--- START OF Excerpt provided ---

Struct levana_perpswap_cosmos_msg::prelude::SignedLeverageToBase

pub struct SignedLeverageToBase(/* private fields */);

The user-specified leverage for a position, with direction expressed as the signed value

Leverage is always specified by the user in terms of the base currency. In a collateral-is-quote market, that directly becomes the exposure to notional. In a collateral-is-base market, we need to convert that exposure from collateral to notional for internal calculations.

Implementations

impl SignedLeverageToBase

pub fn into_notional( self, market_type: MarketType ) -> Result<SignedLeverageToNotional, Error>

Get the leverage in terms of the notional currency.

If the MarketType is MarketType::CollateralIsQuote, the value is already in terms of notional, and no change is needed. Otherwise, in a MarketType::CollateralIsBase, we have to convert from leverage in terms of base/collateral into a notional value.

The formula for converting is leverage_to_notional = 1 - leverage_to_base. The motivation for that is:

1. Going long on notional is equivalent to going short on collateral and vice-versa, therefore we have a negative sign.

2. By holding the collateral asset, the trader already has exposure to its price fluctuation, so we need to represent that by adding 1.

pub fn split(self) -> (DirectionToBase, LeverageToBase)

Split up this value into the direction and absolute leverage.

--- END OF Excerpt provided ---
--- START OF Records supplied ---

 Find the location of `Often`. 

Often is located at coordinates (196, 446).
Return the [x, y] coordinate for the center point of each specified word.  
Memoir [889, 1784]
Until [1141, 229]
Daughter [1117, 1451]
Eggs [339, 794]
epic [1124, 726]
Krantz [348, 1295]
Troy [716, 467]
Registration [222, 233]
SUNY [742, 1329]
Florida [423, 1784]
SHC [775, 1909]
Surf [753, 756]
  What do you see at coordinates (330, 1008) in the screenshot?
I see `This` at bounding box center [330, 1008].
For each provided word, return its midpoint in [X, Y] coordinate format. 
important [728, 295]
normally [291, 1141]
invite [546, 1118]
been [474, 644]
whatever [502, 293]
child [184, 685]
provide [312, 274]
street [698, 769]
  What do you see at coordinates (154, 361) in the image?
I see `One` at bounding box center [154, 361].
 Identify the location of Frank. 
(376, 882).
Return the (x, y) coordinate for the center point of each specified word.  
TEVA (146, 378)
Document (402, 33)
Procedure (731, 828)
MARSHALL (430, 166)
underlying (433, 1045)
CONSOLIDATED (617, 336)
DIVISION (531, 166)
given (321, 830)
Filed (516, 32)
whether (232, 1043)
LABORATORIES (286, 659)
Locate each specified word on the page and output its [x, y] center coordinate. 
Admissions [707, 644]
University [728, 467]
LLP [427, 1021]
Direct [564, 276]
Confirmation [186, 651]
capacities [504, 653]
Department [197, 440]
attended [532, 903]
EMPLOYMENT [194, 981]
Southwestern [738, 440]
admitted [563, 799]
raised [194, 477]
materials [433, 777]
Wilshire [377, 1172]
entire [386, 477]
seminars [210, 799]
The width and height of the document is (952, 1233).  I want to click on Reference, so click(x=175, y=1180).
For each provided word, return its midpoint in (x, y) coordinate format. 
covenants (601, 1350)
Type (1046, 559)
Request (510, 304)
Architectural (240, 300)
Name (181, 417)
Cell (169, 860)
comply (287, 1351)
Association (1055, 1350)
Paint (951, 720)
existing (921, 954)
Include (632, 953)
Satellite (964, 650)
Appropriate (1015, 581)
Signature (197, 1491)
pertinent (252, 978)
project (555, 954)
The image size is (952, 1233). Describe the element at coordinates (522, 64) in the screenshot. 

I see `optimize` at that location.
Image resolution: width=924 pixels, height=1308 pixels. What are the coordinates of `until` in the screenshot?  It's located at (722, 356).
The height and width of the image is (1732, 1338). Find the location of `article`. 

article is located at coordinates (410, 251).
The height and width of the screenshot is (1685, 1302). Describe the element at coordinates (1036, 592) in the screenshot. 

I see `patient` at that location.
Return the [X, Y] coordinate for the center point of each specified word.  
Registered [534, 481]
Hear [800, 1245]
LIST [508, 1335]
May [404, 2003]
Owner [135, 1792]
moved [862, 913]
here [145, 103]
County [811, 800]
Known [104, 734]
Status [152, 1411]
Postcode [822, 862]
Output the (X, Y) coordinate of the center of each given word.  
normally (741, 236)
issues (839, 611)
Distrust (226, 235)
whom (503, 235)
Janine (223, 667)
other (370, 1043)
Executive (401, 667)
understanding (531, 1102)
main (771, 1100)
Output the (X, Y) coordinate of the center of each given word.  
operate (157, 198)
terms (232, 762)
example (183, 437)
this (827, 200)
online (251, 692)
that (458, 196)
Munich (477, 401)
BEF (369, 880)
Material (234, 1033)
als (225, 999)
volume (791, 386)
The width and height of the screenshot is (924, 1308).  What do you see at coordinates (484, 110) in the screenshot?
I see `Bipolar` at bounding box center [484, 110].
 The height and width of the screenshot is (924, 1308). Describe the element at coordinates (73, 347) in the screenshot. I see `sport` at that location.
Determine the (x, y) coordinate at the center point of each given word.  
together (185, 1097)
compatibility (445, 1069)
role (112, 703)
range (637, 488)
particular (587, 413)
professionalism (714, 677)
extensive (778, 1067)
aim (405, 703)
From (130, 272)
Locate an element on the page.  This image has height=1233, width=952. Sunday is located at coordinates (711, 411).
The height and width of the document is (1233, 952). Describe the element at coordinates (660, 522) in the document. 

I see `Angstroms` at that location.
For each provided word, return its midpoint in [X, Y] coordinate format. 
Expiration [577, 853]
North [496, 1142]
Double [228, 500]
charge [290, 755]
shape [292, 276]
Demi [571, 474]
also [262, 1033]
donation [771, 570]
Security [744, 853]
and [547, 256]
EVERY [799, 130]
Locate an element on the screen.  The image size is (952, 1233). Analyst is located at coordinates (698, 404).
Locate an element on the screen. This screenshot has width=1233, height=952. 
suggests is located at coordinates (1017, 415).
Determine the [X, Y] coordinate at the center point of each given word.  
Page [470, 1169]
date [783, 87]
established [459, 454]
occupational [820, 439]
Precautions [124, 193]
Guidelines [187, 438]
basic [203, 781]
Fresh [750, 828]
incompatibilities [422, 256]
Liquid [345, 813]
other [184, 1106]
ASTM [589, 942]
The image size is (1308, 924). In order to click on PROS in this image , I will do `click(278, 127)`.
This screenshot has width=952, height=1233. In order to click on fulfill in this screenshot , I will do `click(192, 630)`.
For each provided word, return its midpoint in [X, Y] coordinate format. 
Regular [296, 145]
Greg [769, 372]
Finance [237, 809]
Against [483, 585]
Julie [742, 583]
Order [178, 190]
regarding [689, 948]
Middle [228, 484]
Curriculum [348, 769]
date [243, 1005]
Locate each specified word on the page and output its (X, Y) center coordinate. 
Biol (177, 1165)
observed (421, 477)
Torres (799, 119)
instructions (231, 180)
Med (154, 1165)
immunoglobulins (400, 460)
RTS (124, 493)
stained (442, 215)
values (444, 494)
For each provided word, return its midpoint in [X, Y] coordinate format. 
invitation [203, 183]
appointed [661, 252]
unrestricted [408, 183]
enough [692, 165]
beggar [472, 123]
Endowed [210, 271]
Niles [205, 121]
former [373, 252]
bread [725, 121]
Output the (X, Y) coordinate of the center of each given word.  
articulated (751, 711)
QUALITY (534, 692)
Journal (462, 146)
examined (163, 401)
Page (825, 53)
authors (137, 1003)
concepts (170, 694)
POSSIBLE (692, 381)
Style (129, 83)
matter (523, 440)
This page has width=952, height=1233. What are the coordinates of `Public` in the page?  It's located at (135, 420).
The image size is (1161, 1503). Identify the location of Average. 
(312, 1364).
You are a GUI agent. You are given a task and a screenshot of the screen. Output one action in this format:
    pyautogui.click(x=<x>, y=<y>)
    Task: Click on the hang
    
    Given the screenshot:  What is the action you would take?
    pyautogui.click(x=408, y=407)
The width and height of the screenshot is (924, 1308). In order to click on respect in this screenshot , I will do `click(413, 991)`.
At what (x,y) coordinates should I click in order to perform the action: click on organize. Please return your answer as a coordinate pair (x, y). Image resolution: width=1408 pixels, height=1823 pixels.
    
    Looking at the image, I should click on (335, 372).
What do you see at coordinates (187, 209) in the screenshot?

--- END OF Records supplied ---

▸ **Parts of the exercise**
A: Reproduce the stretch of the SignedLeverageToBase documentation from "pub fn into_notional( self, market_type: MarketType" through "a notional value.".
B: Summarize the SignedLeverageToBase documentation in two sentences.
C: Answer these questions from the SignedLeverageToBase documentation, one per line:
(i) Which currency does the user always specify leverage in terms of?
(ii) What two types does the split method return?
(iii) According to the documentation, why is 1 added in the conversion formula?

▸ **Answers to the problems**
A:
pub fn into_notional( self, market_type: MarketType ) -> Result<SignedLeverageToNotional, Error>

Get the leverage in terms of the notional currency.

If the MarketType is MarketType::CollateralIsQuote, the value is already in terms of notional, and no change is needed. Otherwise, in a MarketType::CollateralIsBase, we have to convert from leverage in terms of base/collateral into a notional value.

B: SignedLeverageToBase holds the user-specified leverage for a position, given in terms of the base currency, with its sign expressing direction. Its into_notional method leaves the value unchanged in a collateral-is-quote market and converts it in a collateral-is-base market with leverage_to_notional = 1 - leverage_to_base, while its split method separates the value into direction and absolute leverage.

C:
(i) The base currency.
(ii) DirectionToBase and LeverageToBase.
(iii) By holding the collateral asset, the trader already has exposure to its price fluctuation.